# Data
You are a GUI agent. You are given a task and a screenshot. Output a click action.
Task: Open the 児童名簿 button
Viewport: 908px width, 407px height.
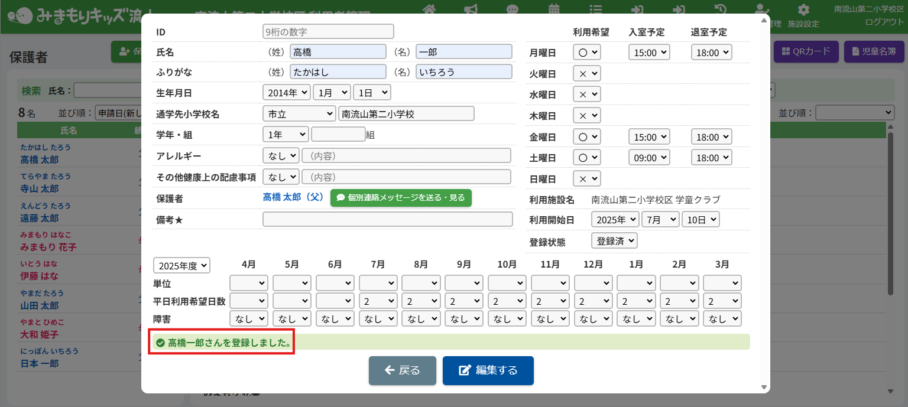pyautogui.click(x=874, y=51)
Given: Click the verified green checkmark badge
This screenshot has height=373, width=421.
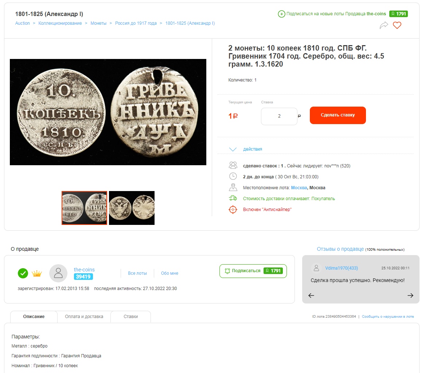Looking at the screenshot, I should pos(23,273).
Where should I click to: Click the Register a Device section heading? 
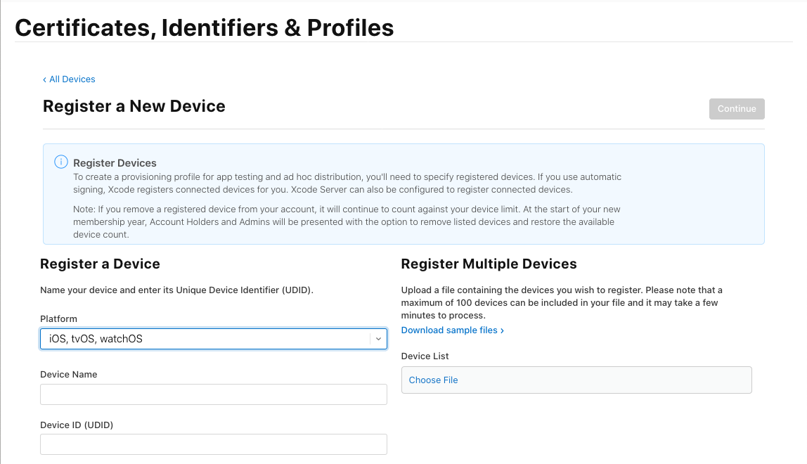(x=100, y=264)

* * *

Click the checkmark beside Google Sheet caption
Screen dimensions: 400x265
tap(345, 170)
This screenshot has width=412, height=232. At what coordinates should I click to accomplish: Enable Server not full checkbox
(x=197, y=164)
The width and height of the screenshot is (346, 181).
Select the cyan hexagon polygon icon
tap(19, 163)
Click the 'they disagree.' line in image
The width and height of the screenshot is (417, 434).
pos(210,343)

# What to do
Pull every line containing "checkmark" from the material above.

# Task result
Given: Click the verified green checkmark badge
Click the checkmark beside Google Sheet caption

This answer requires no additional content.